Short Stories From 10 Years Ago – November 21, 2004
Talking With Eric
Short Stories From 10 Years Ago – November 21, 2004 – Dorothy, my-sister-in-law has flown the coop for two weeks “en vacance” in Paris – lucky lady. In her absence, Eric and I inevitably get together a couple of times for dinner. He always asks – I always accept – he always cooks. He prepares a wonderful meal – I eat in style and come home nourished and sleepy.
I never invite – I never cook – I don’t even order a pizza. In short, I’m a very bad sister. It has been every thus. Eric hates to eat alone and I’m really being quite a supportive, understanding sibling. That being acknowledged I feel a bit better, somewhat less guilty. Perhaps this time I’ll invite him over for a cuppa soup and a cracker. I rather doubt it – but maybe.
We inevitably end up talking about politics, current world events, work, people and our past, present and future. I had recently seen a wonderful quote from Shakespeare – “How sharper than a serpent’s tooth it is to have a thankless child”. I couldn’t remember the exact wording last night, but I mentioned it and we ended up chatting about our parents – Bob (Charlie) and Mary, growing up in a small town and how different our lives would be if we’d never left. Eric mentioned that he wakes up in the morning and is amazed that he lives in downtown Toronto, has a career he thoroughly enjoys (professor of economics), a sailboat, a great home, a good marriage and a wonderful life.
I know what he means. I have an exceptional life. For all my whining, moaning, twitching and complaining – I too know that I am truly blessed. We talked about how unlike one another our parents were, but how we each benefited from their combined wisdom. We are where we are in life due to Mary bestowing upon us an understanding of the incredible value of education and learning. Were it not for Mary, Eric might still be working for Bell Canada (probably as a supervisor of some sort) and I would undoubtedly have married someone local and raised a couple of kids.
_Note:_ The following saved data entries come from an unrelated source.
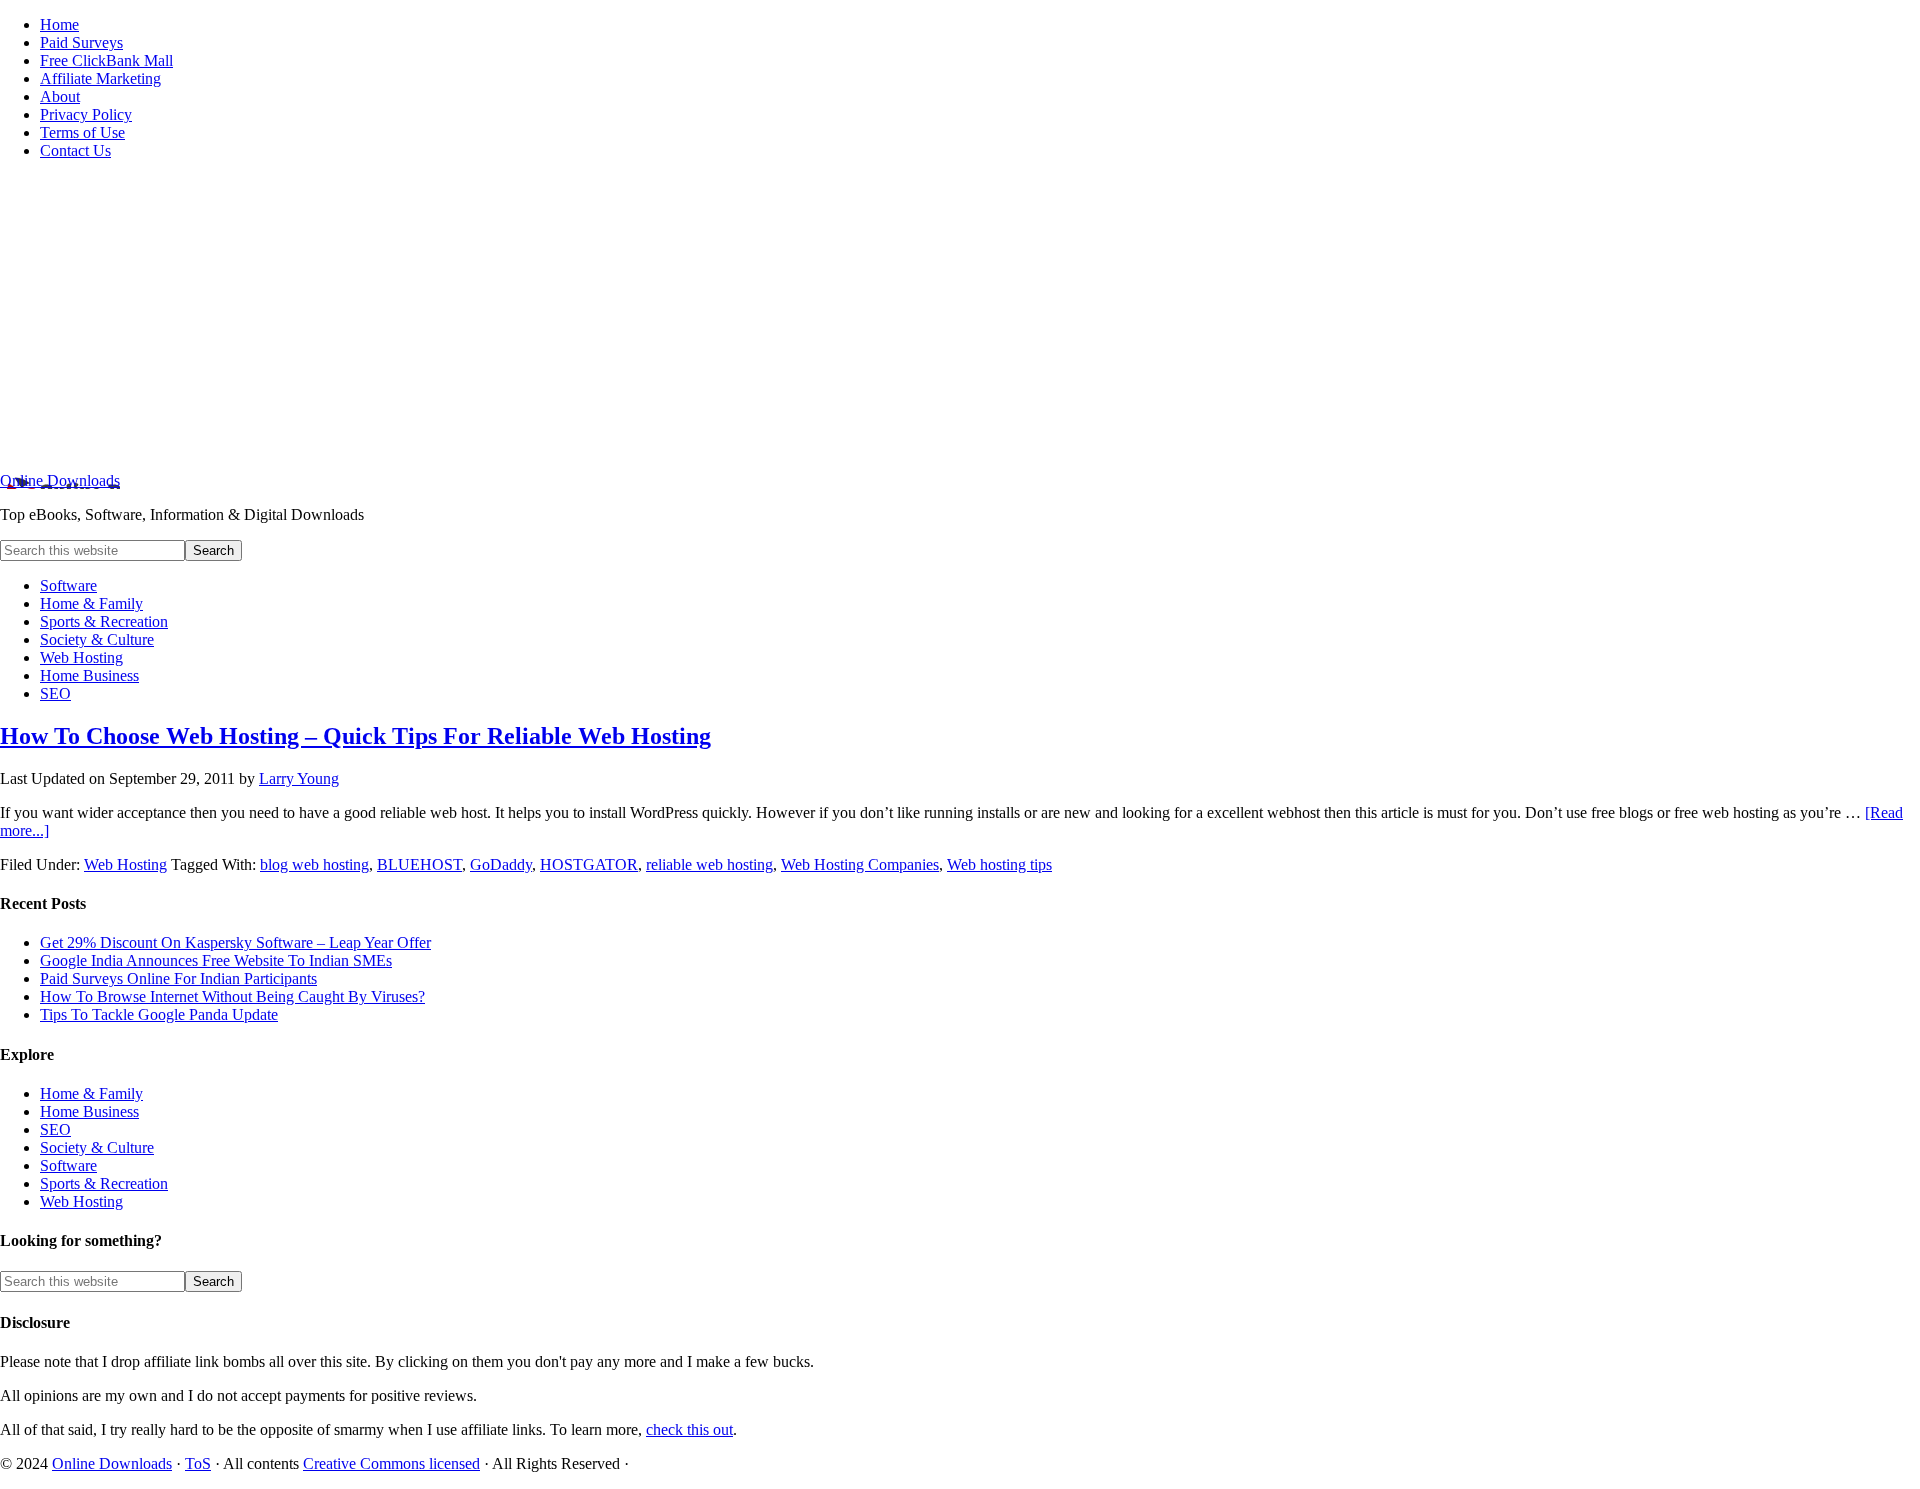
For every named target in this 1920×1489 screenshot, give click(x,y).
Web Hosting (125, 864)
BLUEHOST (419, 864)
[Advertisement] (960, 316)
There is no disgrace in either of these outcomes – but we know we’ve enjoyed a far greater view of the world, and consequently ourselves, because we left small town Ontario and moved to the city. Charlie knew and understood hard work, honesty and decency. Eric and I have turned out well. We’re both feisty and opinionated, but we are decent people. Neither of us is a quitter. We’re both optimistic in our pessimistic fashion, and now that we’ve matured a little, we both truly appreciate our heritage.
As I sat beside the fireplace in Eric’s living room – I watched the flames weaving an intricate dance. They crackled their satisfaction as they consumed a hapless log. I thought about my parents and that Shakespearian quote, and I fervently hoped that Bob and Mary knew, before they surrendered life, that we were not thankless children. I behaved like one on many occasions, wanting what they couldn’t provide, feeling hard done by, comparing myself to other with more toys (but not finer values) and generally being a bratty kid.
Eric was the same. We both had issues with our parents – his vastly different from mine – but we have come to a position of quiet acceptance about our childhood years and their influence on our lives. Eric and I argue in friendly fashion, we’re both impatient and capable of spitefulness. We also share a propensity for good-natured grumpiness. We are more like our parents than not. Their genes are safe in us but will end with us. Neither of us has children.
As I was driving home after dinner I realized how much I still miss my mother and father. The imprint of parents is indelible. We get to change the bits we’re not fond of if wisdom comes to us when it can still do us some good, but the die is cast in many other ways. In the case of my brother and me, that’s not a bad thing. Neither if us is thankless – bothersome by times – yes – but not thankless.
I love and appreciate my brother. I admire his many strengths – am annoyed immeasurably by his weaknesses – want to put a sock in his mouth sometimes – but I can say without doubt that he is honourable and steadfast. He’s not vocal about his feelings but I know he loves me in his inimitable shy way, just as I love him. Our parents raised us as they knew how – faults and all, but that’s the best any parent can do.
Spend time with your family while you can, both your parents and your siblings. Unless a family member is an axe murderer you’ll find good qualities, even if you don’t always like one another. Last night, I finally told Eric about my ongoing panic attacks and my perpetual anxiety. He listened without comment and while he didn’t trivialize it, neither did he judge me as wanting because of it. He’s a good brother. We come from good parents. We are thankful children, Eric and I. In my heart, I’m certain that our parents knew this to be true.